> Dataset entries
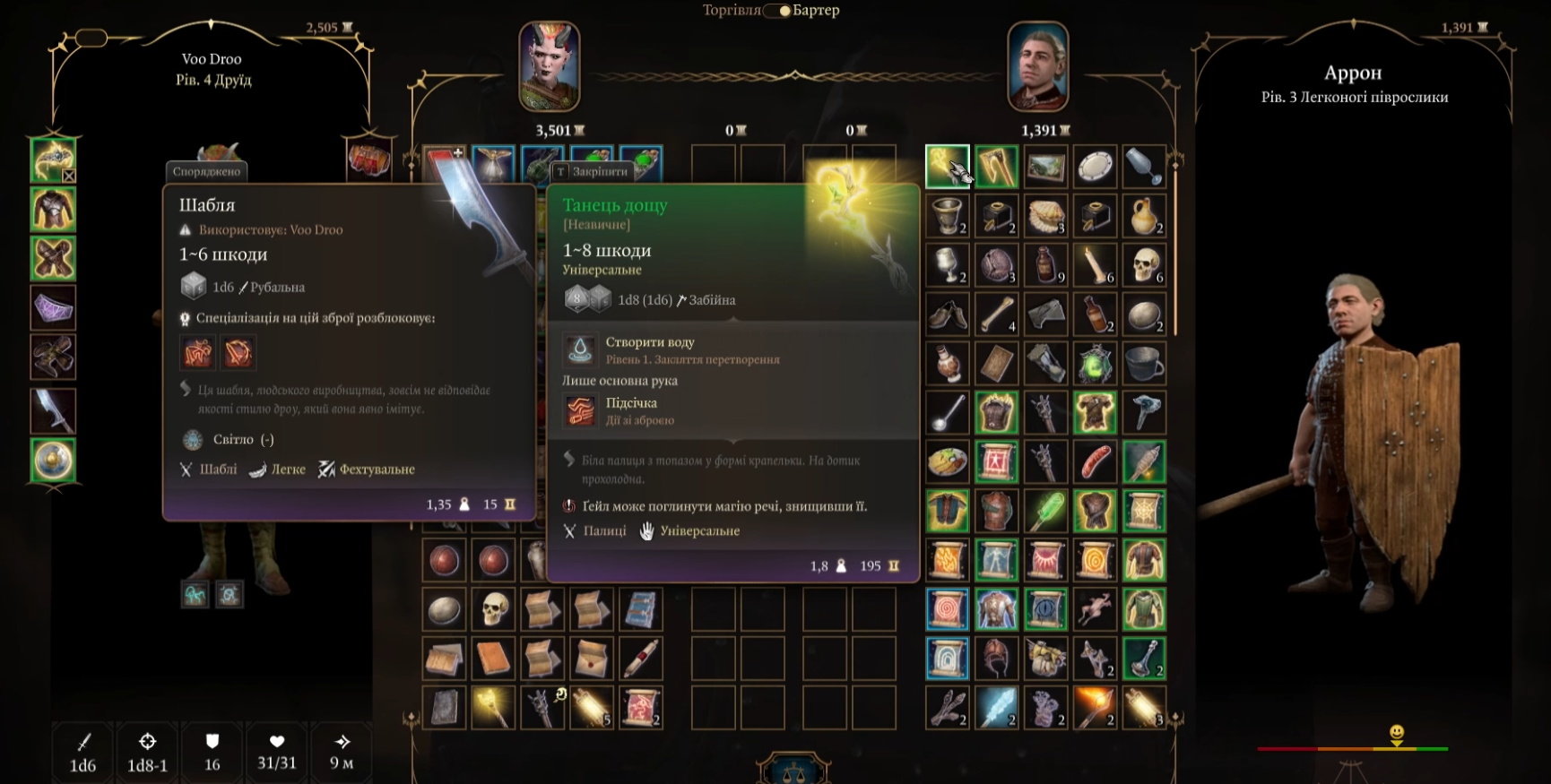The width and height of the screenshot is (1551, 784).
Task: Toggle the pill switch above Voo Droo's name
Action: (91, 39)
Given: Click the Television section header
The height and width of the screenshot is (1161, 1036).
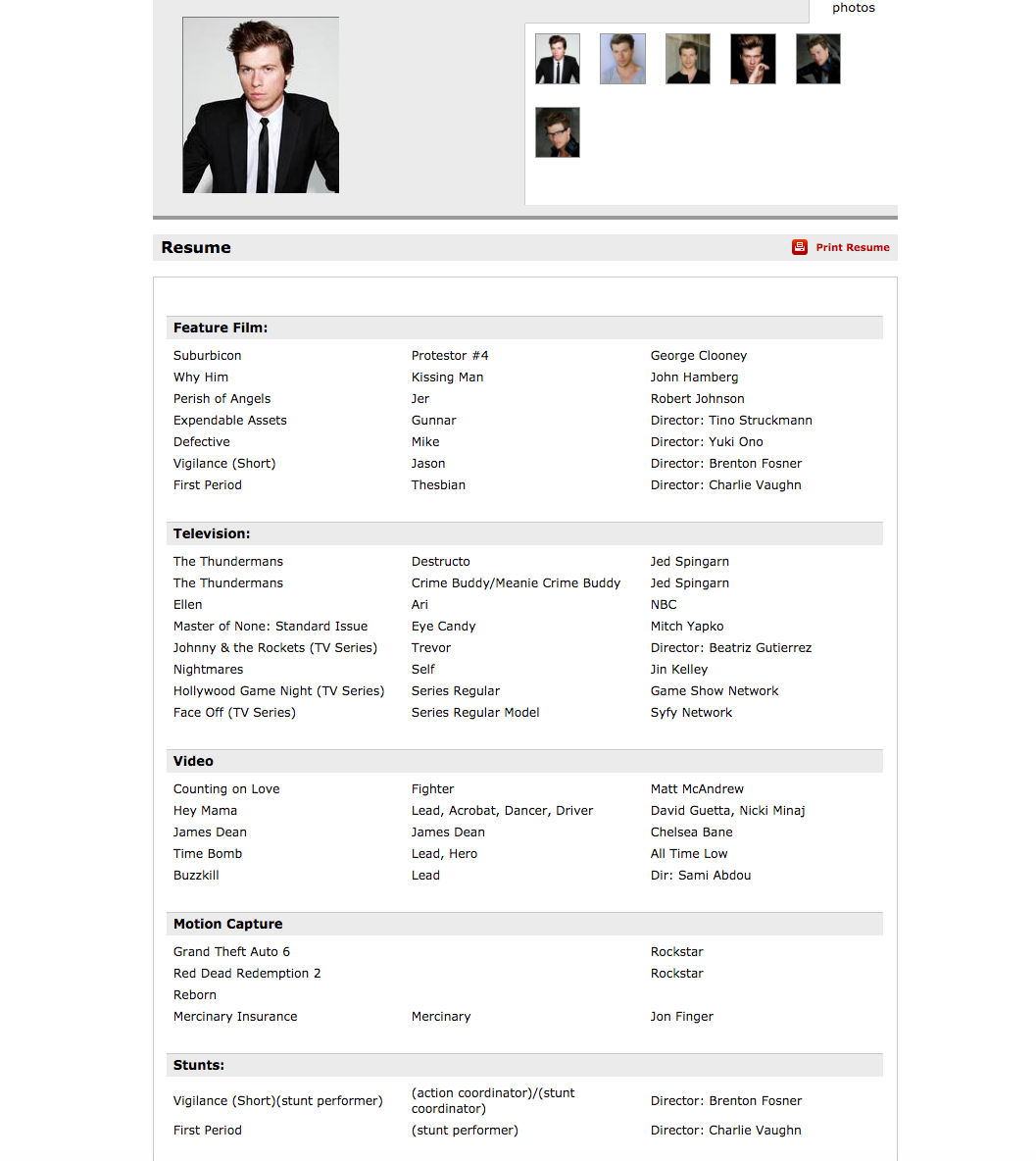Looking at the screenshot, I should (212, 533).
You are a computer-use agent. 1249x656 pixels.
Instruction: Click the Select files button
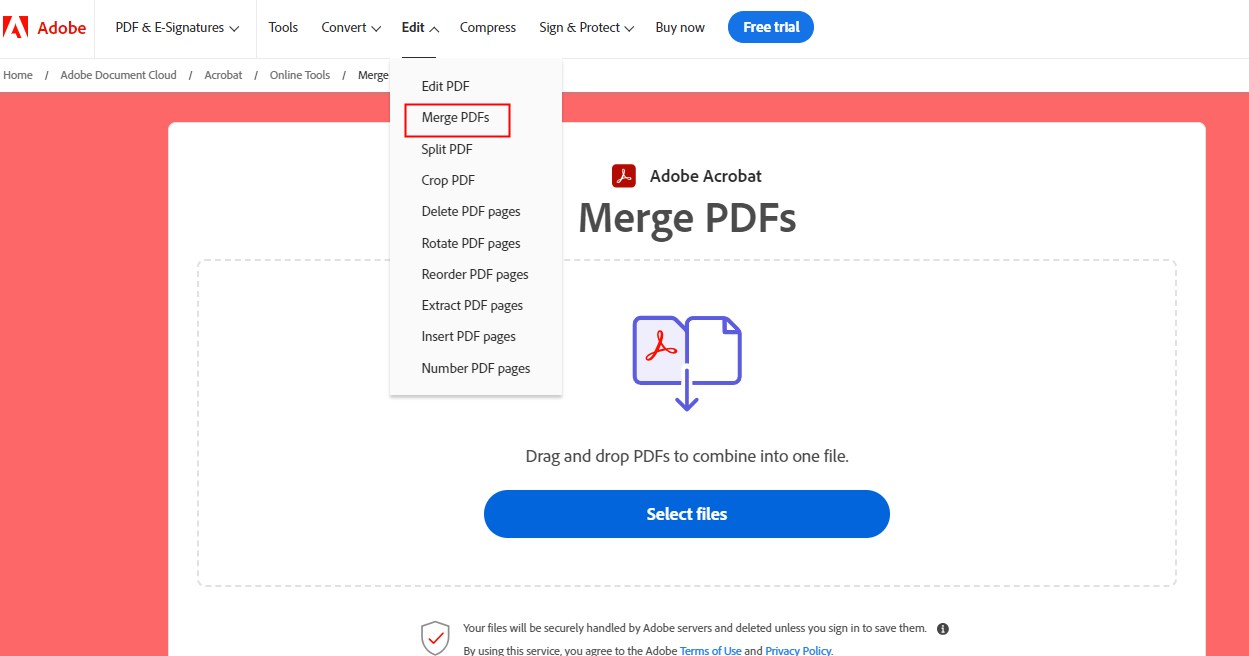[686, 513]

> What you should do
With all pictures omitted, return exactly the lines from the one containing "The height and" through the end of the entries above.

> Solution to this problem
The height and width of the screenshot is (1161, 1036).
Looking at the screenshot, I should (212, 533).
You are a computer-use agent. 1249x656 pixels.
Instruction: Click the Select files button
[686, 513]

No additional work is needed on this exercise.